The shutdown also skewed national statistics. Unemployment figures, interest rates, and Gross Domestic Product, among others, were impacted and, in effect, gave off temporarily abnormal numbers.

Perhaps the clearest way to look at the shutdown is to view it as a tax on working people because wages not received are the same as wages confiscated through taxation. It is as though Congress declared a Shutdown Tax on those people least able to afford it.

So when Republican and Democratic politicians alike bemoaned the tactics of the Tea Party wing of the Republican Party that held the government hostage with its impossible demands, they should have said that America’s working people were the hostages, and America’s working people paid the ransom.

The working people paid the price, and most of them suffered in silence, a silent suffering that has been all too common in our history. In his final address at West Point, General Douglas MacArthur referred to the old soldier who just fades away, and like that old soldier, the average hardworking American suffers for their leaders’ failings and just fades way, a fact upon which those leaders rely. Political leaders could have prevented most of America’s wars, especially the Civil War that took 623,000 soldiers’ and untold civilians’ lives. They could have prevented the horrors of the Great Depression and the devastation of the Great Recession.

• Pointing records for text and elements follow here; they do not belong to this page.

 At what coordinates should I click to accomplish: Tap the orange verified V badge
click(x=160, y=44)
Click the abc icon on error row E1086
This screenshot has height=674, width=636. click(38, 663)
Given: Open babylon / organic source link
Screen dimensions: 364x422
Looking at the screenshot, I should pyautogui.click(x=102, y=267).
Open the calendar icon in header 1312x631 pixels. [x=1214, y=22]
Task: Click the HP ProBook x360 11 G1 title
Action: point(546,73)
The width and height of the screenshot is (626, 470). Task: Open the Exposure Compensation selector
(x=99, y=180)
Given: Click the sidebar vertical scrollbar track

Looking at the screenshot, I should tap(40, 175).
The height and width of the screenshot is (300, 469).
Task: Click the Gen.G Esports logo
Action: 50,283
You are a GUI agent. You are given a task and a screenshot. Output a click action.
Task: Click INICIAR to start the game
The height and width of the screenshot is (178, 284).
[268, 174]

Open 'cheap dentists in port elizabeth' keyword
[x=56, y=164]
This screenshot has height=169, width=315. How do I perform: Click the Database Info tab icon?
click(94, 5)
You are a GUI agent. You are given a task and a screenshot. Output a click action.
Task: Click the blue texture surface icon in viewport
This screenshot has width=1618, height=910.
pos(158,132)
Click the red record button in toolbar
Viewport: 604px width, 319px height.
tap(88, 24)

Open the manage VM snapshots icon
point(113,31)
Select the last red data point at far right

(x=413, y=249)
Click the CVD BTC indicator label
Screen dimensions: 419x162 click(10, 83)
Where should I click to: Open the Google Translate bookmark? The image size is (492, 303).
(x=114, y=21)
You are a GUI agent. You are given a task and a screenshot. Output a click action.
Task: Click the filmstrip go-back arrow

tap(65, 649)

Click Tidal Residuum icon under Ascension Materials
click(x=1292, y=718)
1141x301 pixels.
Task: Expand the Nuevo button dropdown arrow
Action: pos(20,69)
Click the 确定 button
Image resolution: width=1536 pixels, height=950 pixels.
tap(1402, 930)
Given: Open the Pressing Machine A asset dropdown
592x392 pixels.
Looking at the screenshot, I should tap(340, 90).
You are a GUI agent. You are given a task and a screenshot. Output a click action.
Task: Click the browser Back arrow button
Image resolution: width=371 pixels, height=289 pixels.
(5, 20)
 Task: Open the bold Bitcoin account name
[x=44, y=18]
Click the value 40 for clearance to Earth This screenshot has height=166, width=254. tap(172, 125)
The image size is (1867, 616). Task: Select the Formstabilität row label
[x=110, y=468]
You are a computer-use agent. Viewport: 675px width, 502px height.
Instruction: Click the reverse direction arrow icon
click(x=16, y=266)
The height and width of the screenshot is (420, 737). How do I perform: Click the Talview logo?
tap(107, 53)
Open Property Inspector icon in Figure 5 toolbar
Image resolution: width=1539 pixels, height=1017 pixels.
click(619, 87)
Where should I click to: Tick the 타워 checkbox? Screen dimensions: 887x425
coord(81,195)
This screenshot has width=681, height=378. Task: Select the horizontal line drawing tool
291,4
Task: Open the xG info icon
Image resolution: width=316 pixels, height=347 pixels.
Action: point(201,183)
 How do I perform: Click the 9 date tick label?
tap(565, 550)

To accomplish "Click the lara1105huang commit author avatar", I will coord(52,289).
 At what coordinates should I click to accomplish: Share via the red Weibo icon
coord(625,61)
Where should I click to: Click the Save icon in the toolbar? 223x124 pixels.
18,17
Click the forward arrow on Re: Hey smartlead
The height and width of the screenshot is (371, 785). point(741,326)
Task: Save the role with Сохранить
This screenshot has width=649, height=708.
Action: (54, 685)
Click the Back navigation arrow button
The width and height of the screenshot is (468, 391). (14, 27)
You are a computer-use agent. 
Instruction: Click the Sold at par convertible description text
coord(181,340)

Those leaders all had one thing in common. They would garner glory if their decisions proved prescient and beneficial, but the most that most of them would lose if their decisions proved to be otherwise were their offices. It is this disconnect between decision and execution that has led to so many harmful events. Unlike the officer who fights alongside the troops and shares their depravations and terrors, our political leaders often stand far away from the frontlines, far away from the people who will execute their decisions and suffer the consequences of their errors in judgment.

It is in this context in this latest fiasco that Tea Party zealots turned a blind eye to the pain they were causing, and like zealots and demagogues before them, they were inured to the suffering by their distance from it.

© 2013 U.S. News Syndicate, Inc.

Distributed by U.S. News Syndicate, Inc.